* DIRECTIONS FOR THIS TASK *
Reproduce verbatim the lines of the records from the line with "Find the location" through the end of the records, both ends included, leaving the pictures out of your answer.

===== THE RECORDS =====

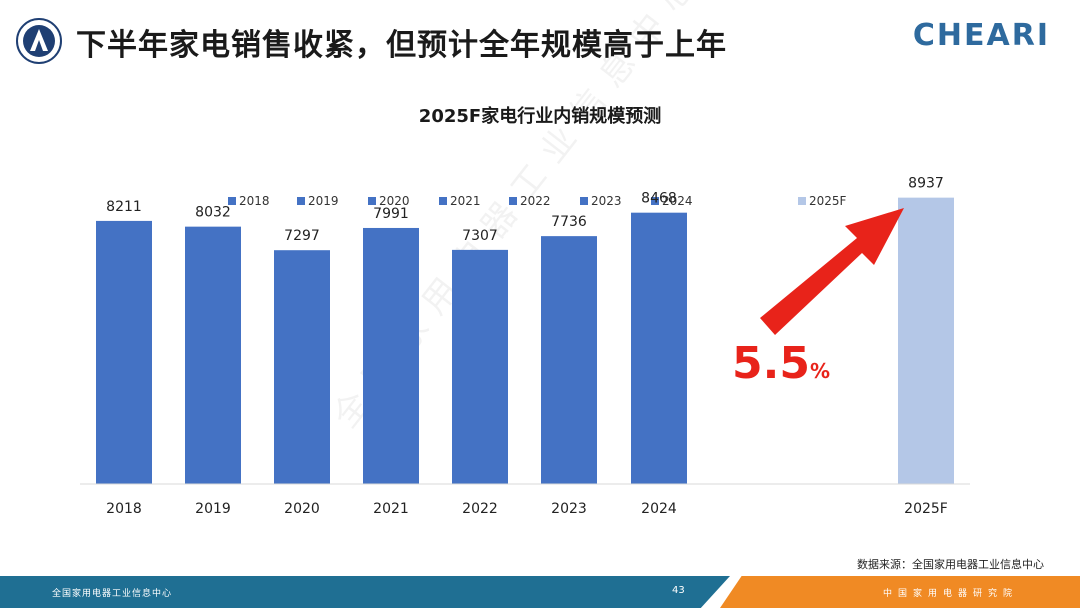 Image resolution: width=1080 pixels, height=608 pixels. What do you see at coordinates (981, 36) in the screenshot?
I see `brand-logo: CHEARI` at bounding box center [981, 36].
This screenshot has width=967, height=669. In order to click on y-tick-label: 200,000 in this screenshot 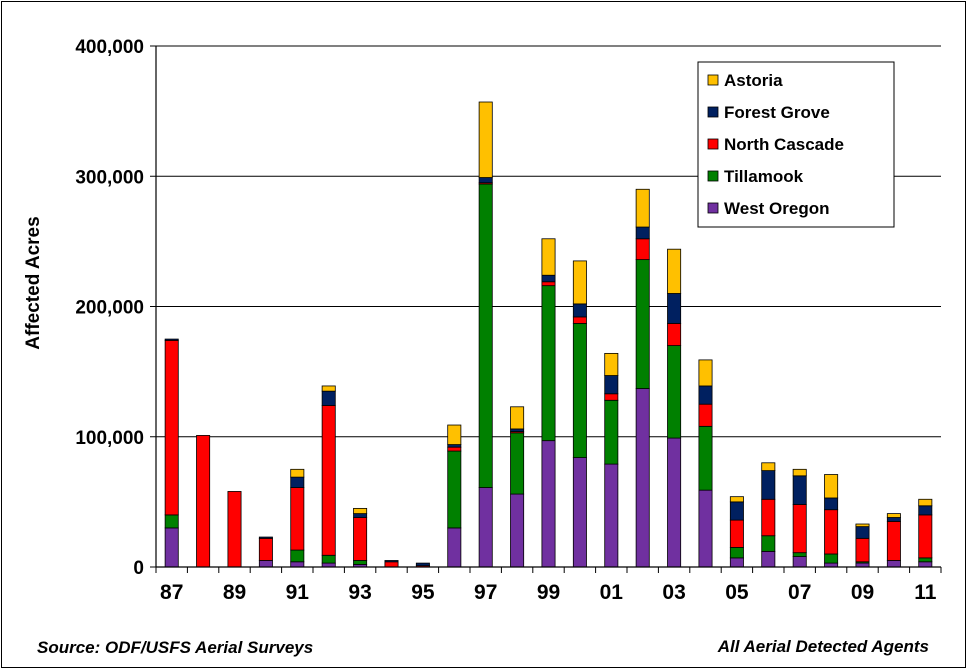, I will do `click(110, 308)`.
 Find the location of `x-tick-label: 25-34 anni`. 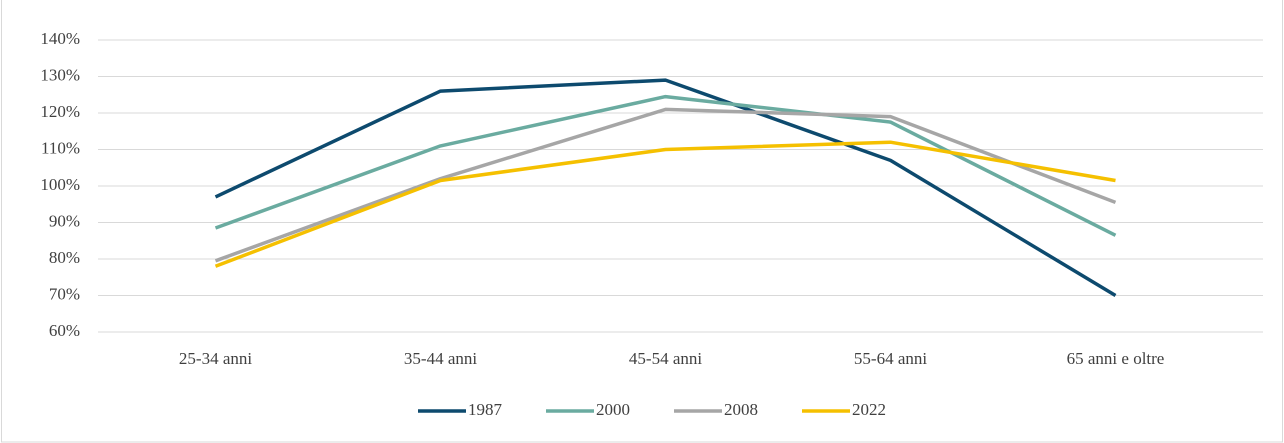

x-tick-label: 25-34 anni is located at coordinates (216, 358).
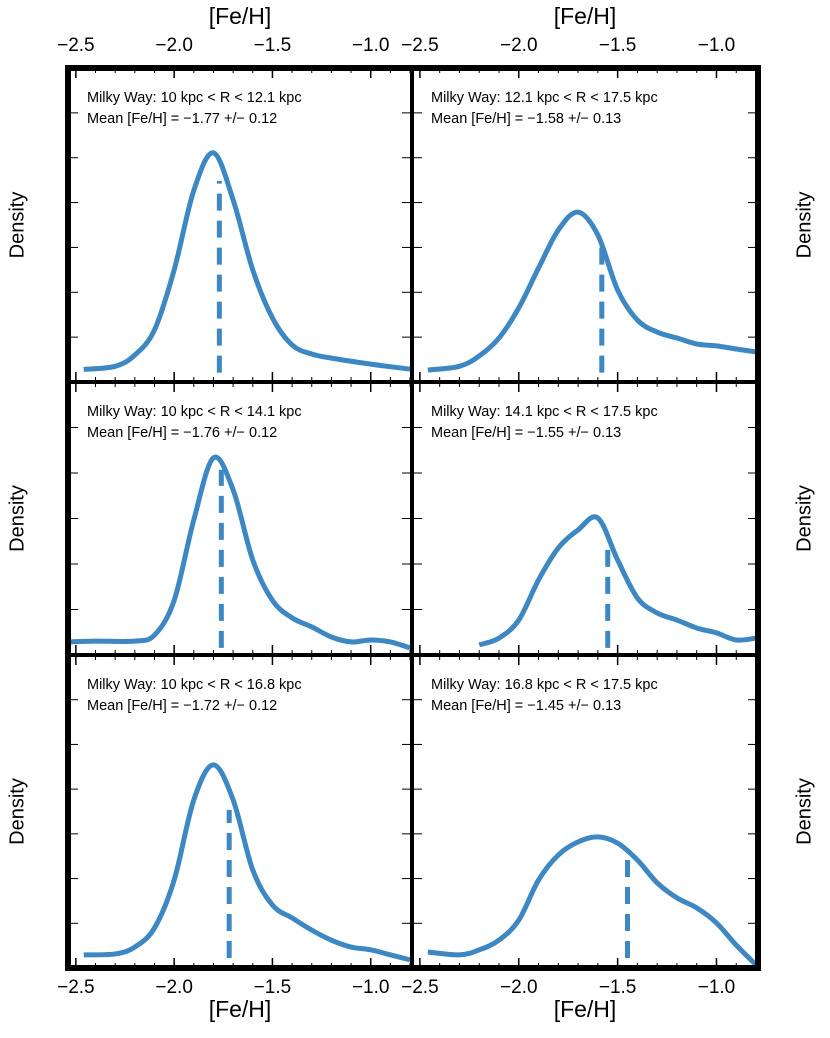 The width and height of the screenshot is (830, 1038). What do you see at coordinates (194, 685) in the screenshot?
I see `annotation: Milky Way: 10 kpc < R < 16.8 kpc` at bounding box center [194, 685].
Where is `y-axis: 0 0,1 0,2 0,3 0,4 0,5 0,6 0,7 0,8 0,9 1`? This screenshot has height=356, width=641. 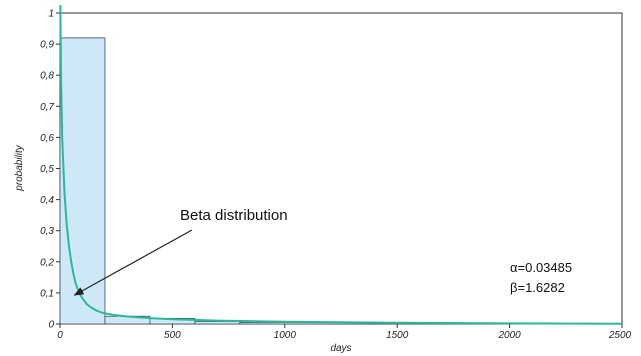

=====

* FINISHED TASK *
 Find the location of `x-tick-label: 25-34 anni`. 

x-tick-label: 25-34 anni is located at coordinates (216, 358).
 The width and height of the screenshot is (830, 1038). What do you see at coordinates (194, 685) in the screenshot?
I see `annotation: Milky Way: 10 kpc < R < 16.8 kpc` at bounding box center [194, 685].
Where is `y-axis: 0 0,1 0,2 0,3 0,4 0,5 0,6 0,7 0,8 0,9 1`? This screenshot has height=356, width=641. 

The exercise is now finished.